Tim Huffaker 2017

I started my professional sales career in June 1976, nearly forty-four years ago.  I believe for someone to have spent that many years in sales they must love what they do and have eternal optimism, or they would have moved on long ago. 

During my sales career I have seen wonderfully bullish economies where sales were easy and plentiful, where salespeople with no apparent skills appeared as heroes and sales records were set.  I have also experienced economies in the doldrums, where there was little hope and even less optimism for success.  From my perspective, the 2008 recession was truly the worst I have witnessed since becoming a salesperson.  The most disturbing thing during the last recession was the absence of hope and a reality without economic improvement.

Just as in the Great Depression that began on Black Tuesday October 29, 1929, the recession that began in 2008 produced high unemployment, financial devastation, failed companies and surprisingly, many individual corporate successes.  In an atmosphere of despair, with no light to be seen at the end of the economic tunnel, why did some companies flourish while many failed and most suffered extreme losses while teetering on the borders of peril?  Just as in the Great Depression, those companies that succeeded during the most recent recession set a clear course on increasing sales.  They didn’t accept reduced financial results because of the economy.  They marshaled all of their resources and challenged the economy and their competitors for what sales might still be had.  They took a proactive and aggressive approach in finding every opportunity that might possibly, exist while helping others discover solutions to unrecognized needs.

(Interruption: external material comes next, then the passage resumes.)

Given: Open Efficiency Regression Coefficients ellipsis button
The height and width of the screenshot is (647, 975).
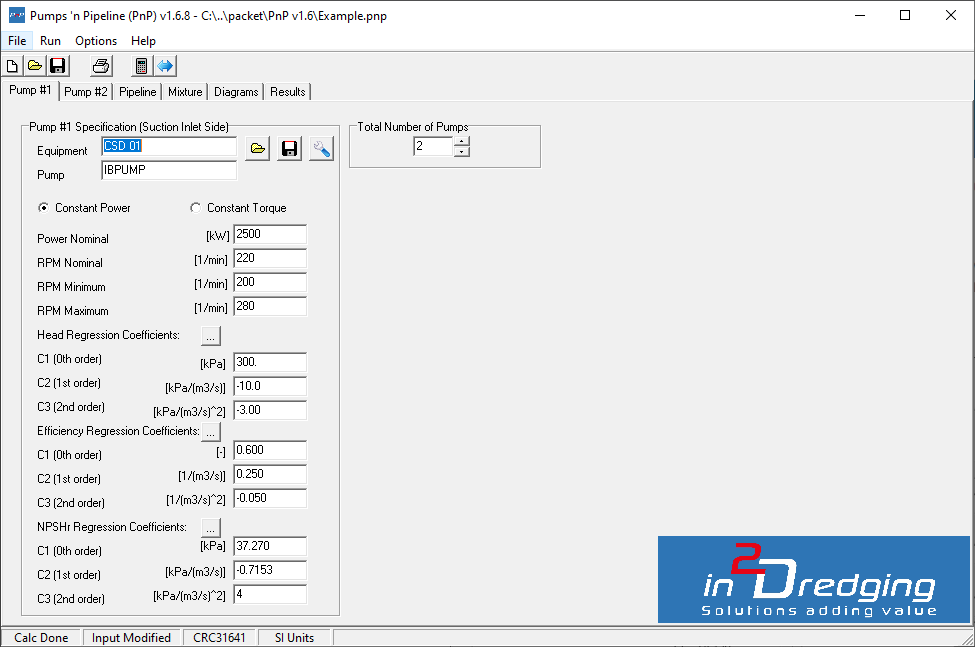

During the 2008 recession, most, if not all, of the companies and salespeople I have worked with experienced their best years, even better than the bullish years.  These companies and salespeople worked harder at selling than at any other time.  They were focused and razor-sharp in executing their sales skills.  In many cases they took business away from their competitors who believed there were no sales to be made and turned their backs as my clients swept in and made sales without experiencing any competition.  

I’m an eternal optimist, but I am not bullish on the current economy looking forward.  However, I believe those companies and salespeople who work their hardest, applying the correct sales principles and skills can continue to find sales success even as we face economic difficulties and uncertainty.  There will be many companies that will fall victim to the current economy and there will still be many who will have their best years ever.  It is a matter of focus, direction, effort and skills.  Don’t use the current economy as a measure of growth and financial success of your company; that is what your competitors are doing.  They are thinking the economy is struggling, therefore sales will be down.

It is time to make a change in both attitude and action.  This year can be your best year ever, but you will need to do things you have never done before.  Set aggressive sales goals and define them well.  Break the goals into smaller steps and activities that are both believable and achievable.  Provide opportunities for your salespeople to improve their skills.  As a salesperson, practice your skills and work harder at applying your skills than you have done in the past.  We all face a difficult and challenging future, but with those challenges and difficulties we will find success beyond our wildest expectations.  I’m an eternal optimist and I love the world of sales!